Another unique service, Speakeasy, launched last year, offering brands a social media management platform on which they could create and measure campaigns. The service also grants clients access to all of the news media company’s archival content, allowing them to republish content relevant to their products and services on their own sites.

By also offering consumer content packages that meet use cases for unique audiences (24-hour passes, a limited number of articles free, etc.), the publication is seeing increases in digital subscriptions.

Reach new markets and platforms

Content marketing opens the door for publishers to develop relationships with brands in new international markets and across platforms. From Brazil to Vietnam, Web access is growing globally, thanks largely to mobile technology.

As publishers focus on digital innovation, they’re shifting towards a more global, comprehensive content strategy.

Pepsi’s Pulse platform launched the brand’s first global campaign, “Live For Now,” in 2012 on the brand’s homepage (disclosure: NewsCred works with Pepsi on its content marketing campaigns). The platform serves as Pepsi’s “pop-culture dashboard,” featuring concert live streams, breaking entertainment news, images, video and tweets populated with the most popular content every 10-seconds.

Pulse serves as a springboard for publishers seeking international exposure and brand alignment with Pepsi’s enormous digital audience. 

As a result, publishers like ABC News, The Huffington Post, and the UK’s Daily Telegraphnow reach a much broader audience. Within the first month,’s homepage saw an 87% increase in Web traffic, double the amount of monthly page views, and a 2,700% percent increase in social referral traffic.

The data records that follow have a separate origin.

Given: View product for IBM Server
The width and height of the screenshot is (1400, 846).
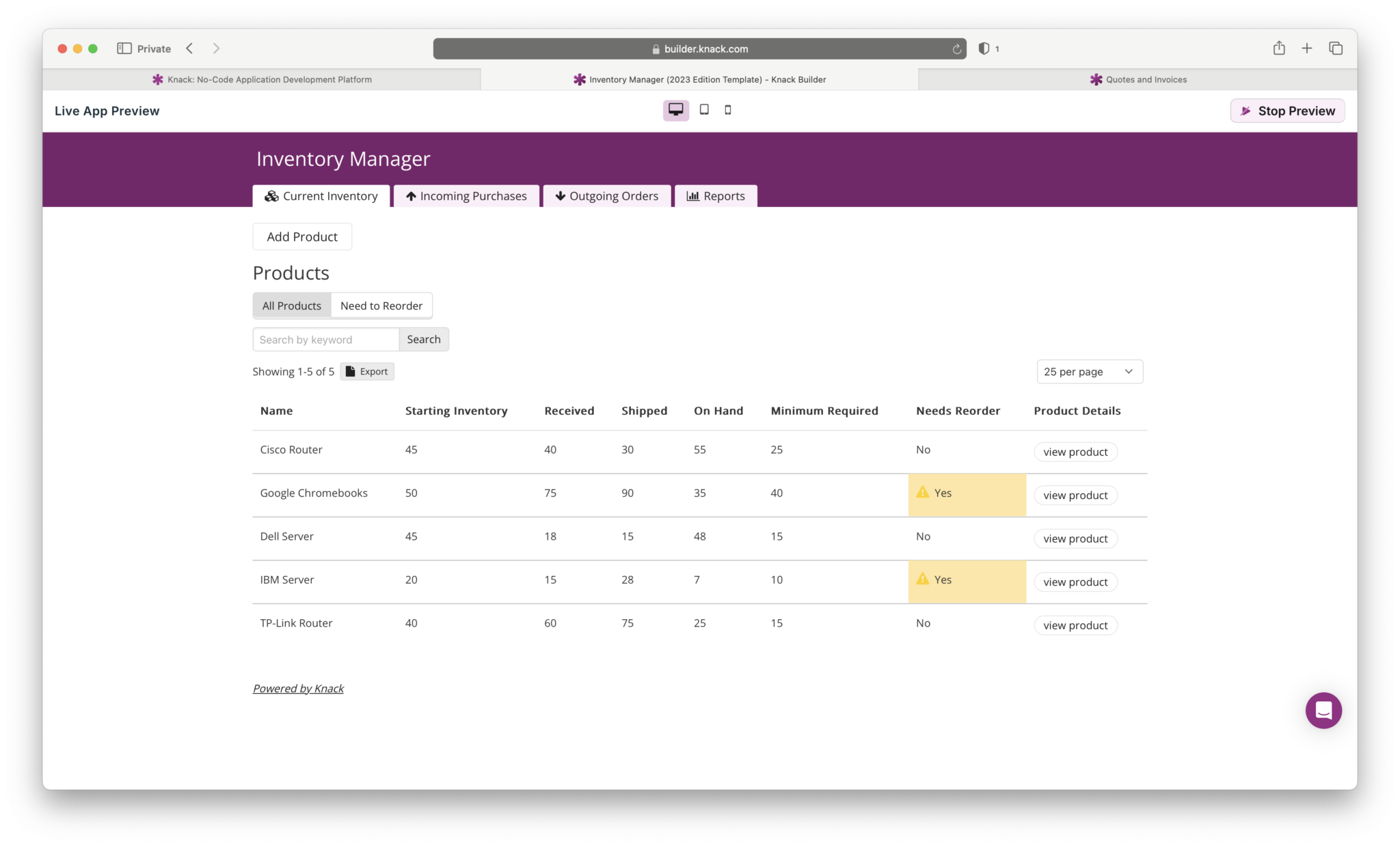Looking at the screenshot, I should point(1075,582).
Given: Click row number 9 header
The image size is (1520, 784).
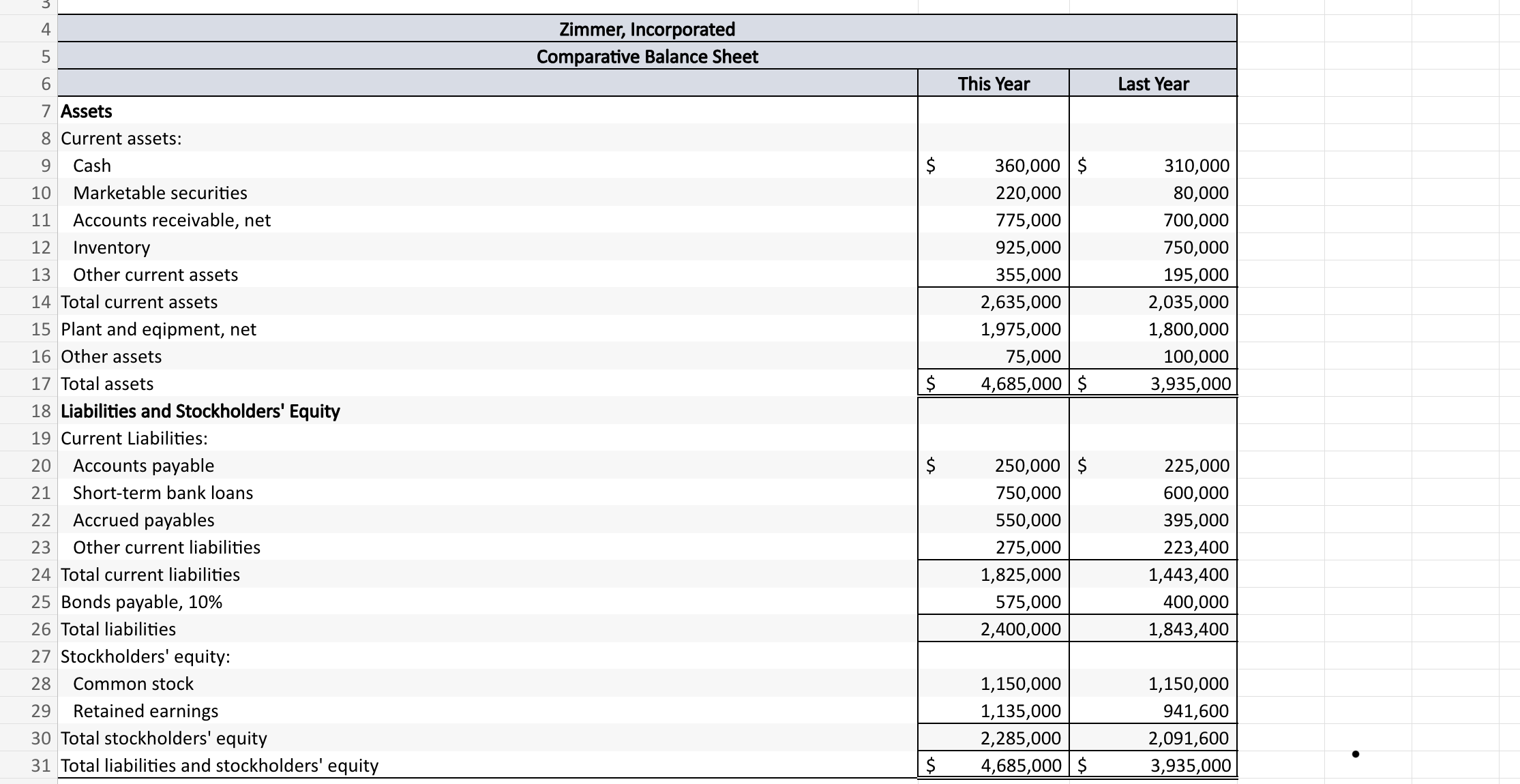Looking at the screenshot, I should point(45,166).
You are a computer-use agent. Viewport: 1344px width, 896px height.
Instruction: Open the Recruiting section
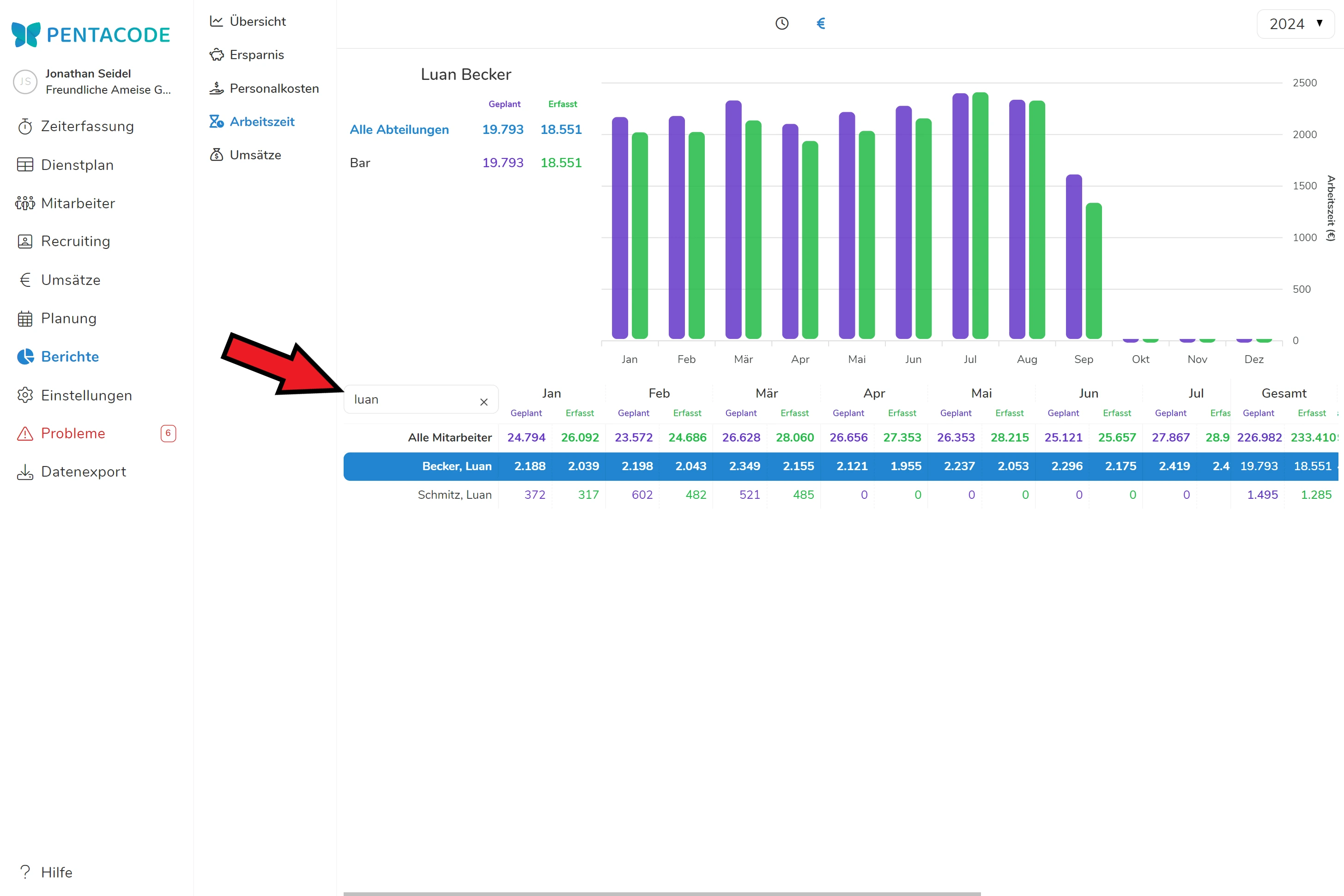click(x=75, y=241)
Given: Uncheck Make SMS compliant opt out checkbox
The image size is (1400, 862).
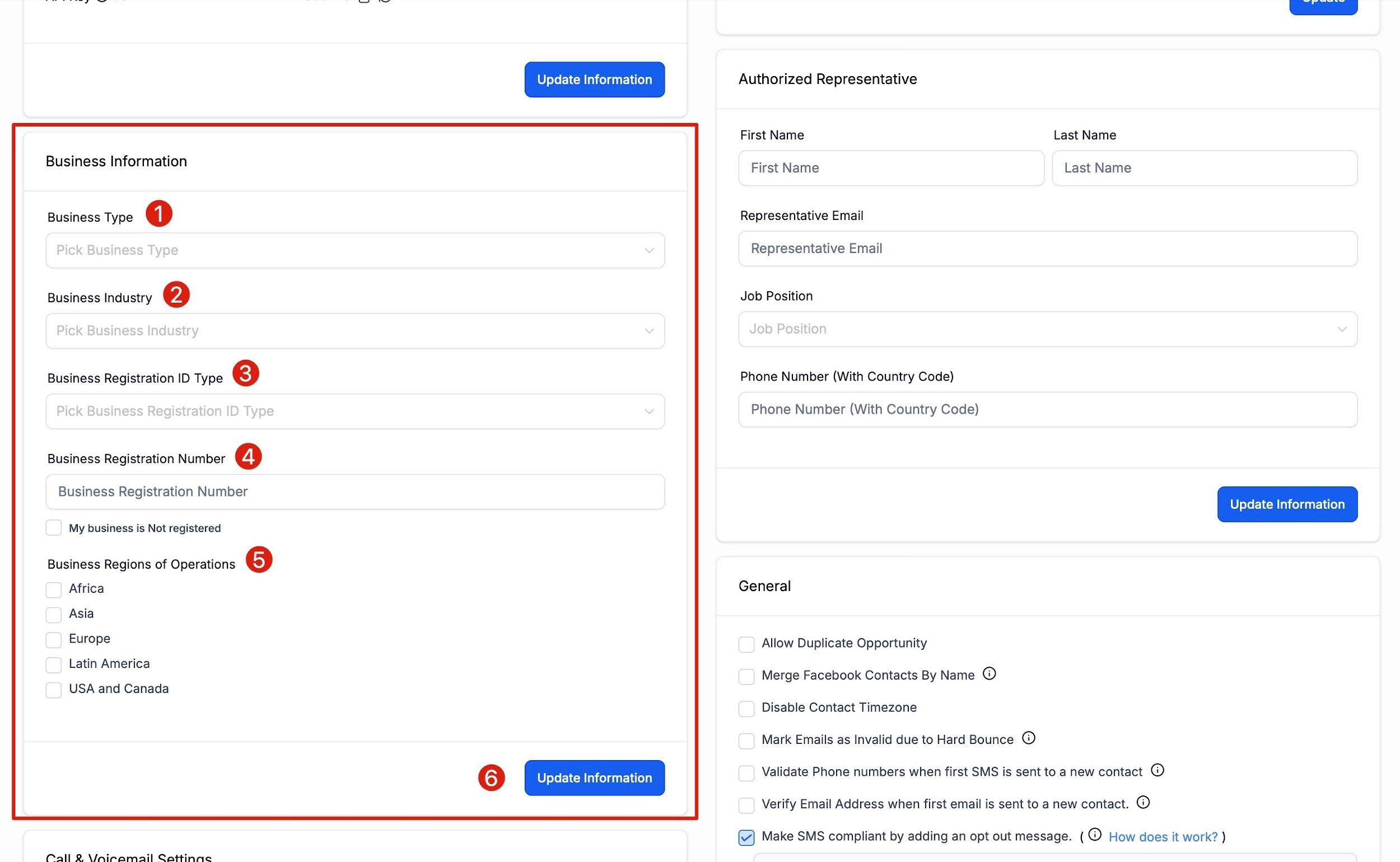Looking at the screenshot, I should (x=746, y=837).
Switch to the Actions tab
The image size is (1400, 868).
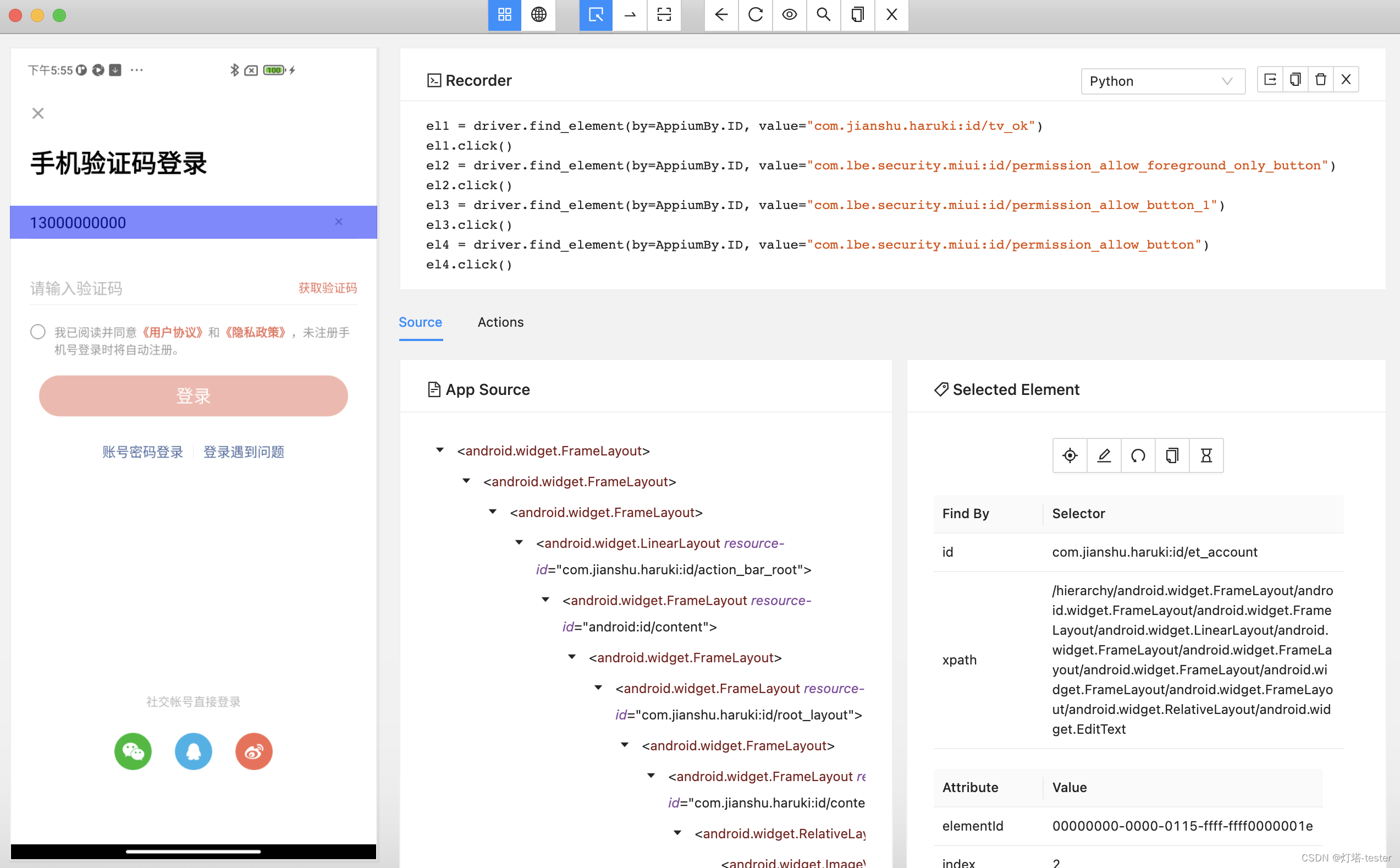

Be authentic, build your brand

Every publisher is distinct. Your reputation, coverage focus, online presence, and more make you unique.

Growing credibility and boosting your reputation is integral in these digital times. When diving into custom content creation and native ads, align your publication with brands names that your audience trusts and values. Getting a second, third, and fourth opinion within your organisation can’t hurt either.

I say this because reconciling brand values with the reality of making money can be a challenge. 

The Atlantic, as its apology for its Scientology debacle demonstrated, is stuck somewhere in the middle of this reputation versus revenue issue. Whereas other publications bank — literally — on the popularity of rumours and celebrities, The Atlantic had credibility to lose.

Some publishers, like The New Republic, are embracing digital as a new opportunity. As owner Chris Hughes described in a Financial Times interview earlier this year though, even with the recent changes, The New Republic remains true to its brand: “The thing that is staying constant is this focus on an educated influential demographic,” he told correspondent Anna Fifield.

This simple thought process is arguably where The Atlantic went off-script. Where it lost sight of its primary audience and served up content that was out of place, The New Republic has committed to remaining thoughtful of its base. Yet even without a “digital native” like Hughes at the helm, publications easily iterate on online strategies. 

Be adaptable

The term “content marketing” was largely met with blank stares on a recent international trip of mine, yet the demand for differentiation amongst content sources was everywhere. That demand puts pressure on publishers to get creative, especially in their relationships with brands.

As global audiences become more accustomed to picking and choosing between various digital publications, content marketing is poised to dominate the marketing conversation in every language.

My advice? Embrace the evolving content marketplace, maintain editorial standards while venturing into this new territory, learn from brand-driven friends, and always experiment and iterate.

No one’s operating in a vacuum anymore, least of all newsrooms. Editors and ad sales, brand managers and technologists — we’re all in it together.